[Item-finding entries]
- - - - - - -
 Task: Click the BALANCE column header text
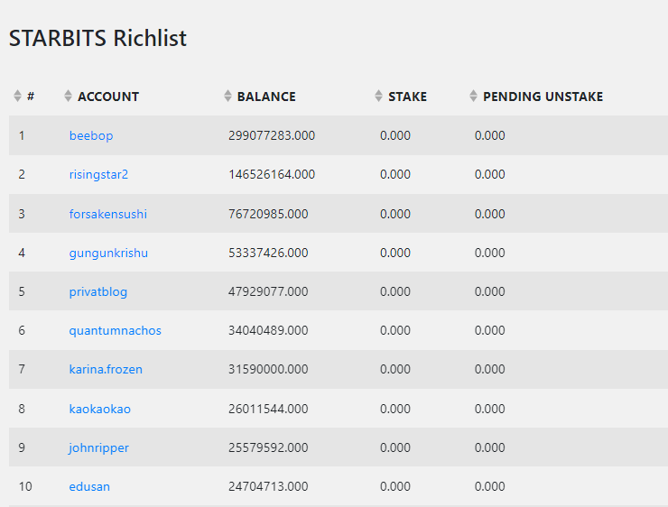[x=266, y=97]
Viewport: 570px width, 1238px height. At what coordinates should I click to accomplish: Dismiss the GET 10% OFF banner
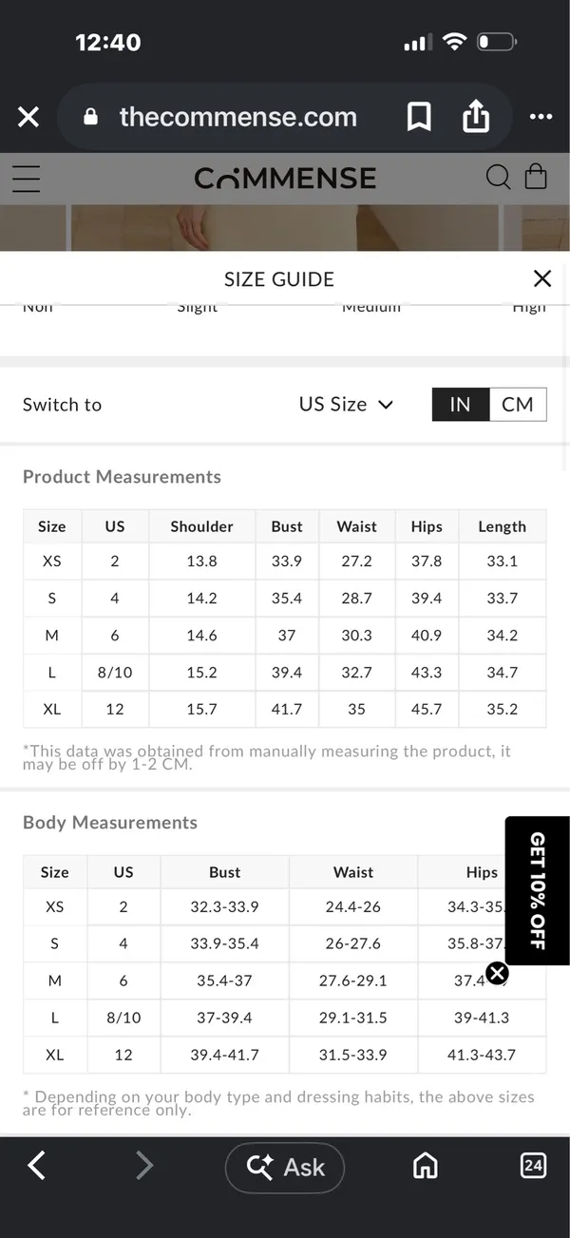(x=497, y=973)
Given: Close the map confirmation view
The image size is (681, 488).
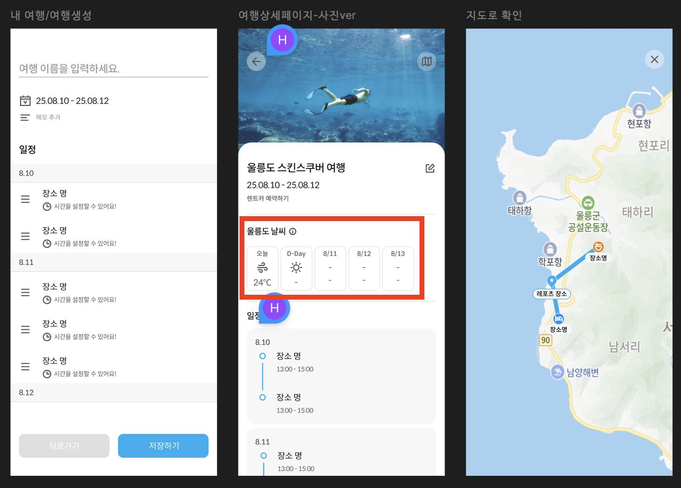Looking at the screenshot, I should (x=655, y=60).
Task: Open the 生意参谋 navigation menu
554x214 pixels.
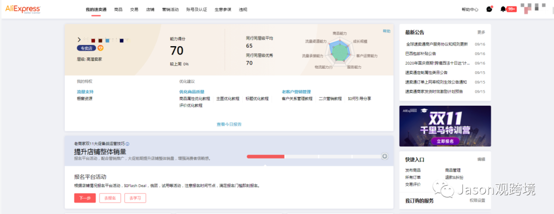Action: pyautogui.click(x=222, y=9)
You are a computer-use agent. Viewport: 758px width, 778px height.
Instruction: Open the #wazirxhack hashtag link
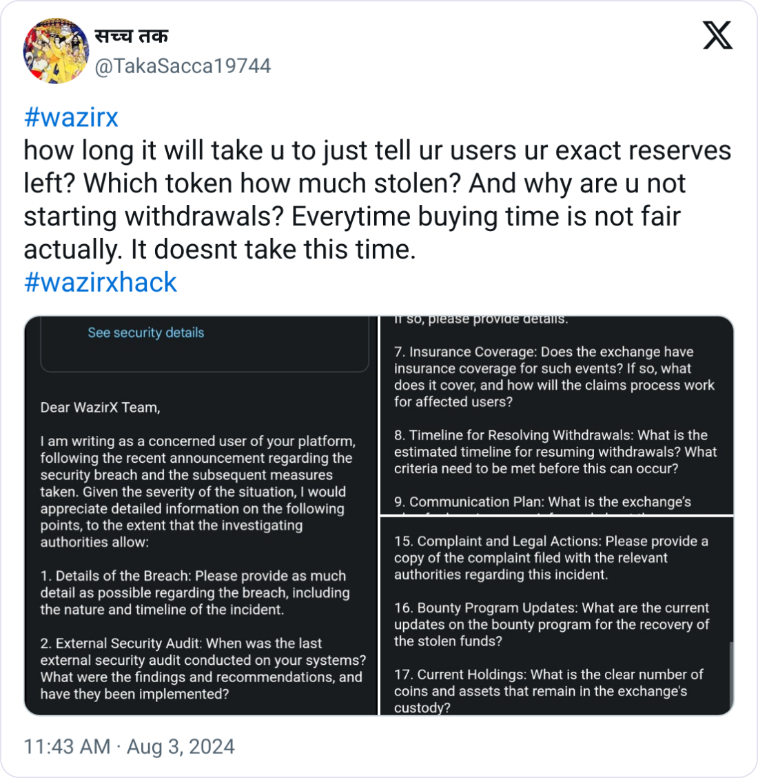100,282
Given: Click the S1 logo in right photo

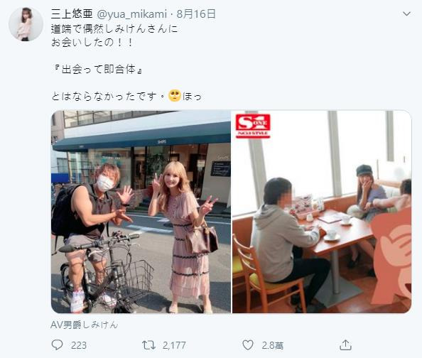Looking at the screenshot, I should [x=253, y=126].
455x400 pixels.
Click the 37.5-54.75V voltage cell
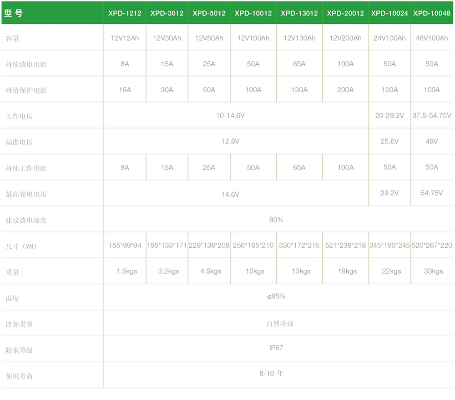(x=432, y=116)
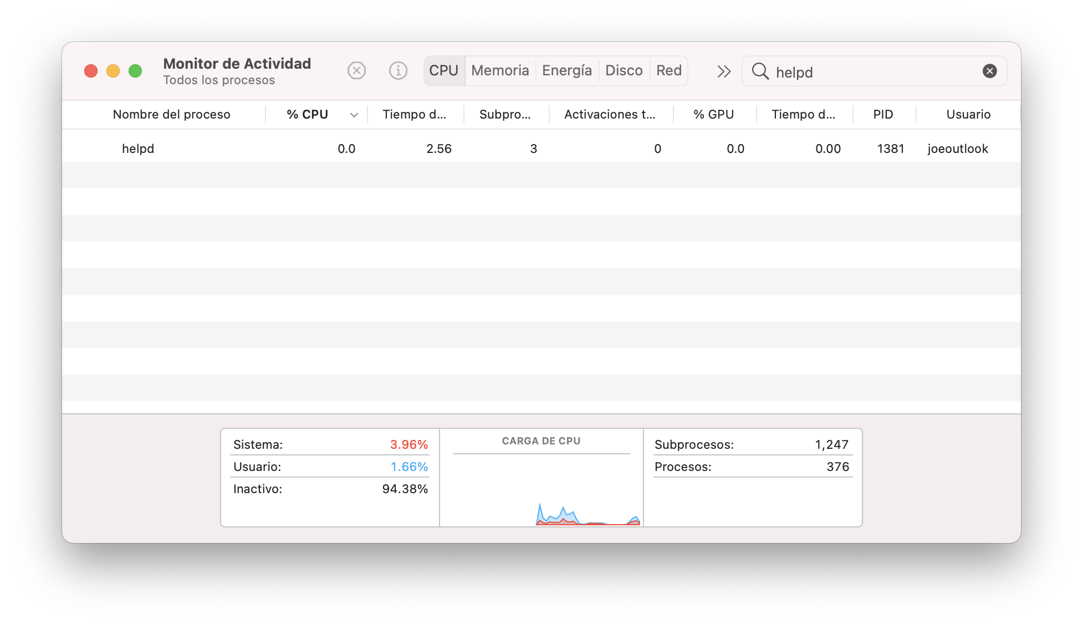Minimize window with the yellow button
The image size is (1083, 625).
click(x=113, y=71)
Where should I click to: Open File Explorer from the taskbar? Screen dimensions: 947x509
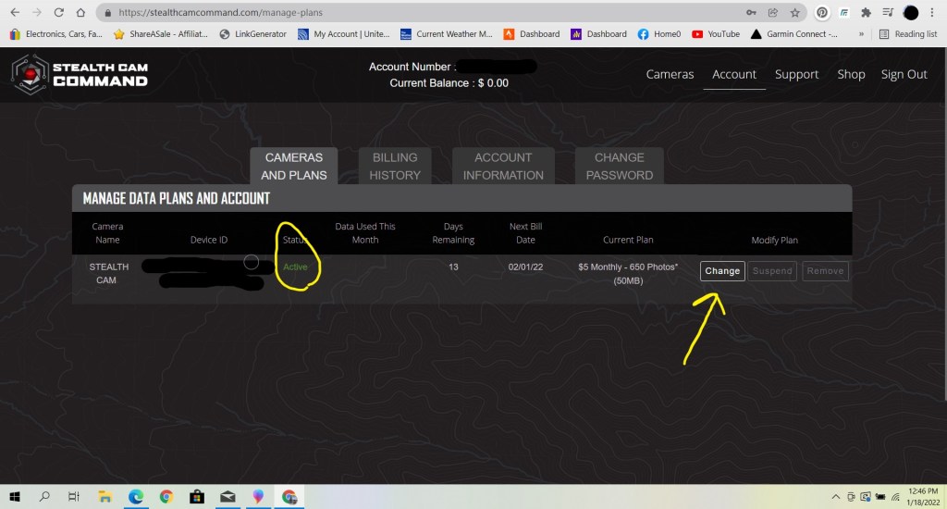(105, 497)
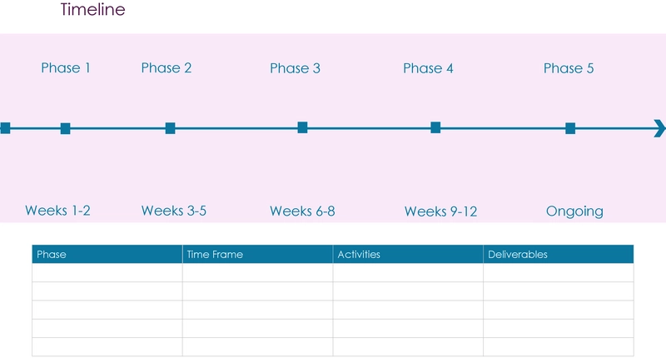Click the arrowhead at the timeline end
The width and height of the screenshot is (666, 358).
pos(659,128)
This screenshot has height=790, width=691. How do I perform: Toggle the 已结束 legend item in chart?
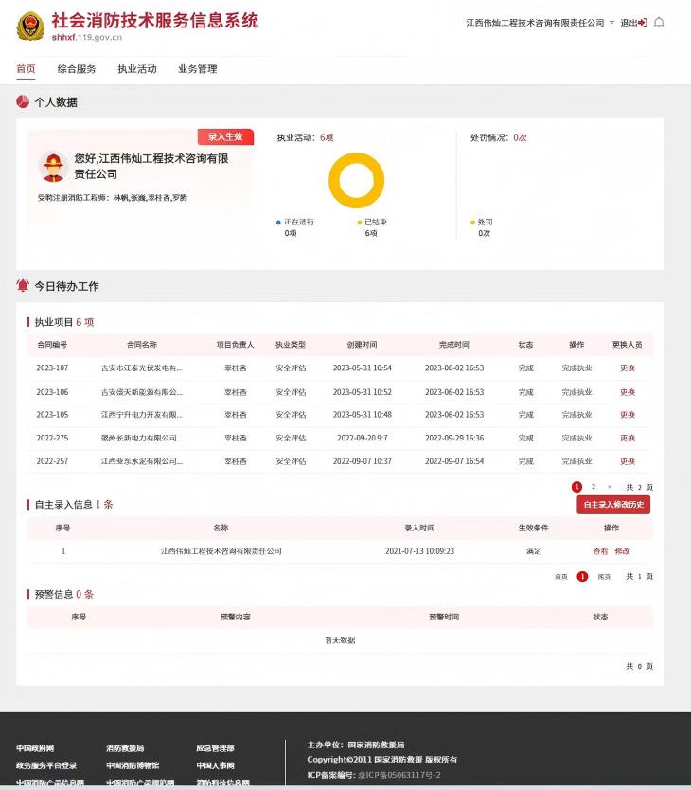click(375, 223)
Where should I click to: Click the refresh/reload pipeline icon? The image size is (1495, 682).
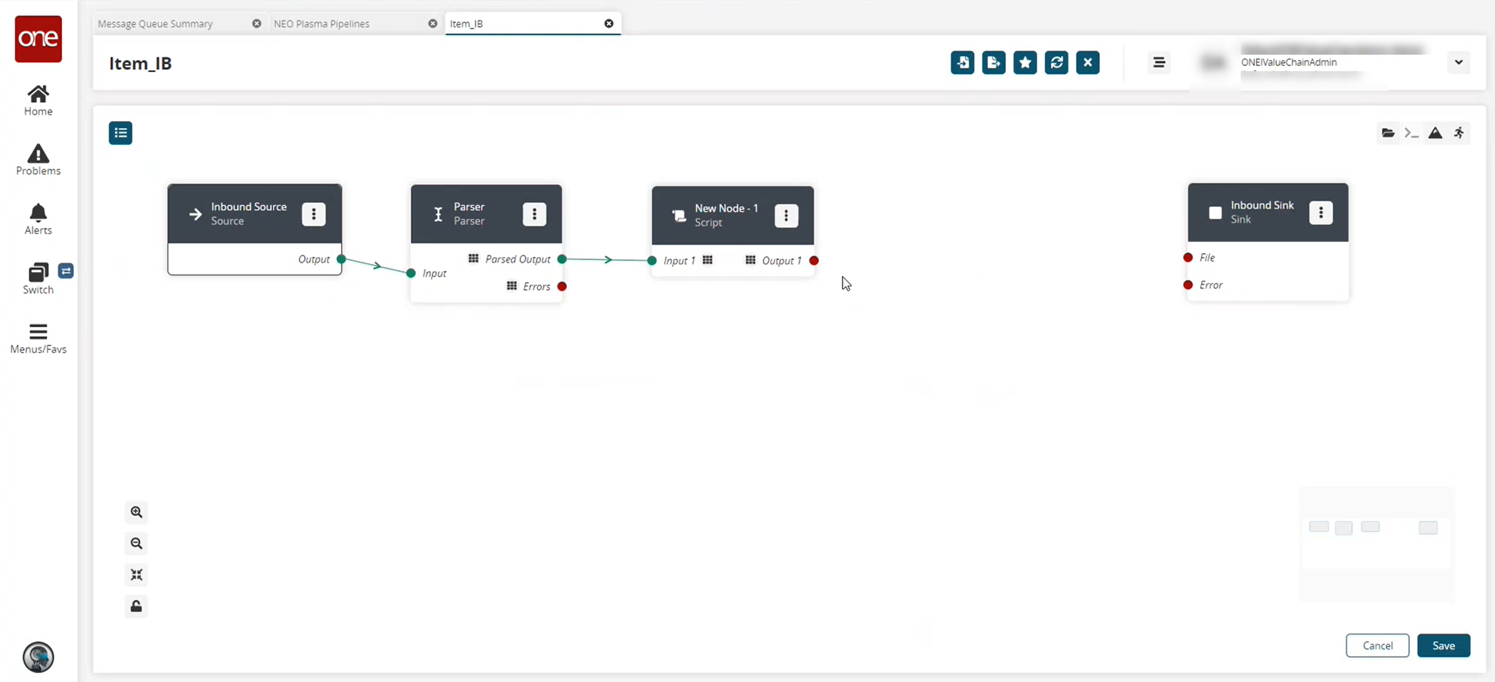point(1056,62)
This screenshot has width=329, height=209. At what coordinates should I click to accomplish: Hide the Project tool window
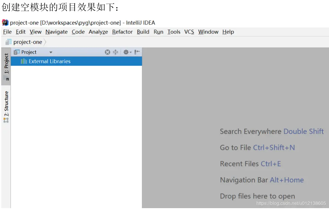pos(136,52)
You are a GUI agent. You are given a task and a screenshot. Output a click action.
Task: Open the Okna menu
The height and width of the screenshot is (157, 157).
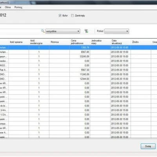[8, 7]
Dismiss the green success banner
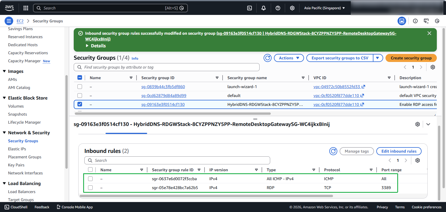446x212 pixels. pyautogui.click(x=429, y=33)
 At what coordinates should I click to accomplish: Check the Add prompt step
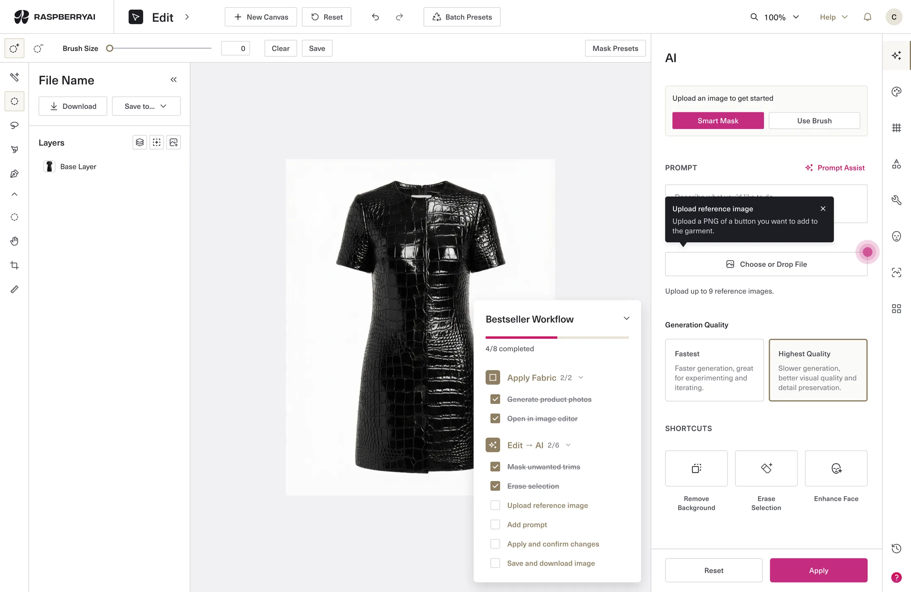pyautogui.click(x=495, y=524)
- - - - - - -
Format every line of the entries above as a JSON list of strings, with one string per line. Skip blank lines, and leave the pictures out.

**WRITTEN ANSWER**
[
  " Task: Click the BALANCE column header text",
  "[x=266, y=97]",
  "Viewport: 570px width, 1238px height. At what coordinates should I click to accomplish: Dismiss the GET 10% OFF banner",
  "(x=497, y=973)",
  "Given: Close the map confirmation view",
  "The image size is (681, 488).",
  "Looking at the screenshot, I should (x=655, y=60).",
  "Task: Open the 生意参谋 navigation menu",
  "554x214 pixels.",
  "Action: pyautogui.click(x=222, y=9)",
  "You are a computer-use agent. Viewport: 758px width, 778px height.",
  "Instruction: Open the #wazirxhack hashtag link",
  "100,282",
  "Given: Click the S1 logo in right photo",
  "Looking at the screenshot, I should [x=253, y=126].",
  "455x400 pixels.",
  "Click the 37.5-54.75V voltage cell",
  "(x=432, y=116)",
  "Minimize window with the yellow button",
  "The image size is (1083, 625).",
  "click(x=113, y=71)",
  "Where should I click to: Open File Explorer from the taskbar? Screen dimensions: 947x509",
  "(105, 497)",
  "Click the arrowhead at the timeline end",
  "The width and height of the screenshot is (666, 358).",
  "pos(659,128)",
  "This screenshot has height=790, width=691. How do I perform: Toggle the 已结束 legend item in chart?",
  "click(375, 223)",
  "Where should I click to: Click the refresh/reload pipeline icon? The image size is (1495, 682).",
  "point(1056,62)",
  "This screenshot has width=329, height=209. At what coordinates should I click to accomplish: Hide the Project tool window",
  "pos(136,52)",
  "You are a GUI agent. You are given a task and a screenshot. Output a click action.",
  "Task: Open the Okna menu",
  "The height and width of the screenshot is (157, 157).",
  "[8, 7]",
  "Dismiss the green success banner",
  "446x212 pixels. pyautogui.click(x=429, y=33)",
  " At what coordinates should I click to accomplish: Check the Add prompt step",
  "pyautogui.click(x=495, y=524)"
]